Neste sábado (27), às 16h, a 34ª Bienal de São Paulo será palco de um encontro de extraterrestres. Fragmentos do meteorito Santa Luzia, localizados em 1921, no município de Santa Luzia, em Goiás, serão colocados lado a lado no evento.
A iniciativa faz parte de uma parceria entre as instituições que possuem suas tutelas: a Bienal (que está temporariamente exibindo o fragmento maior do meteorito, pertencente ao Museu Nacional – UFRJ), o Museu de Geociências da Universidade de São Paulo (USP) e o Planetário Ibirapuera, atualmente gerido pela Urbia Parques.
Gratuito e aberto ao público, o evento convida os visitantes da 34ª Bienal de São Paulo para um bate-papo descontraído acerca desses objetos originários de outro mundo. Na ocasião, João Eduardo Fonseca, diretor do Planetário Ibirapuera, e Miriam Della Posta de Azevedo, chefe técnica do Museu de Geociências da USP, vão comentar brevemente sobre a história desses fragmentos, tanto no espaço quanto na Terra.

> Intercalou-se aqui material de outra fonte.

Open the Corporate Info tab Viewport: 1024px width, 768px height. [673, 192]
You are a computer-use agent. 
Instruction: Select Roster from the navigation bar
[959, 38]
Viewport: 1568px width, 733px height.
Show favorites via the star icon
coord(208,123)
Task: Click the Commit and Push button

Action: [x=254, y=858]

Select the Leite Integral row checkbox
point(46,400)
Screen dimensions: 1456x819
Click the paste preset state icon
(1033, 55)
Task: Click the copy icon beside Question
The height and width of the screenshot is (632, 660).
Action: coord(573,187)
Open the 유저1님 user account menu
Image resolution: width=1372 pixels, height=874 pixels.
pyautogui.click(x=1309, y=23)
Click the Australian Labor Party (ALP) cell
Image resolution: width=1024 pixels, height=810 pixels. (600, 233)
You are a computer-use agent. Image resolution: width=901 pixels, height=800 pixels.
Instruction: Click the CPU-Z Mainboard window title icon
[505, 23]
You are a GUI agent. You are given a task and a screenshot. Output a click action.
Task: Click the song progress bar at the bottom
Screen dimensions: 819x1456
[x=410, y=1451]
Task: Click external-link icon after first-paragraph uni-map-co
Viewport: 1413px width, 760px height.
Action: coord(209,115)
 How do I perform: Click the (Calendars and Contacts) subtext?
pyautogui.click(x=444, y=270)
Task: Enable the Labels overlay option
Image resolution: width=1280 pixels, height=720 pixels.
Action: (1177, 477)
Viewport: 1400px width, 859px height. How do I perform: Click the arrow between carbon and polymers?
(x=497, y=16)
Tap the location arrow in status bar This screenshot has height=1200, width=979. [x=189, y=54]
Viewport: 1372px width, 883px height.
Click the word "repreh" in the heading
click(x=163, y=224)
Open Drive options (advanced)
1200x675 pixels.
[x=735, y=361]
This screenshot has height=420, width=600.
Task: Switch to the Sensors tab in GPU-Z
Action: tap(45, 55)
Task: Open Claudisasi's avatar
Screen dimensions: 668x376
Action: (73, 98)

Além disso, os profissionais abordarão sobre a importância desses fragmentos e suas curiosidades. “Os meteoritos são fragmentos de corpos celestes, como asteroides, cometas ou até restos de planetas, que ‘sobrevivem’ à entrada na atmosfera terrestre e chegam à superfície terrestre. Por esse motivo, são chamados de extraterrestres”, antecipa João Fonseca, diretor do Planetário Ibirapuera, sobre uma das peculiaridades que serão apresentadas na reunião.
O meteorito Santa Luzia é o segundo maior astro do tipo no Brasil. O objeto foi resgatado pela equipe de resgate pela equipe do Museu Nacional, no Rio de Janeiro, após o incêndio que devastou a sede da instituição, em 2018. Esta é a primeira vez em que os fragmentos do meteorito se encontrarão desde a tragédia.
“É uma oportunidade para que os frequentadores possam conhecer mais sobre esses importantes patrimônios científicos”, conclui Fonseca.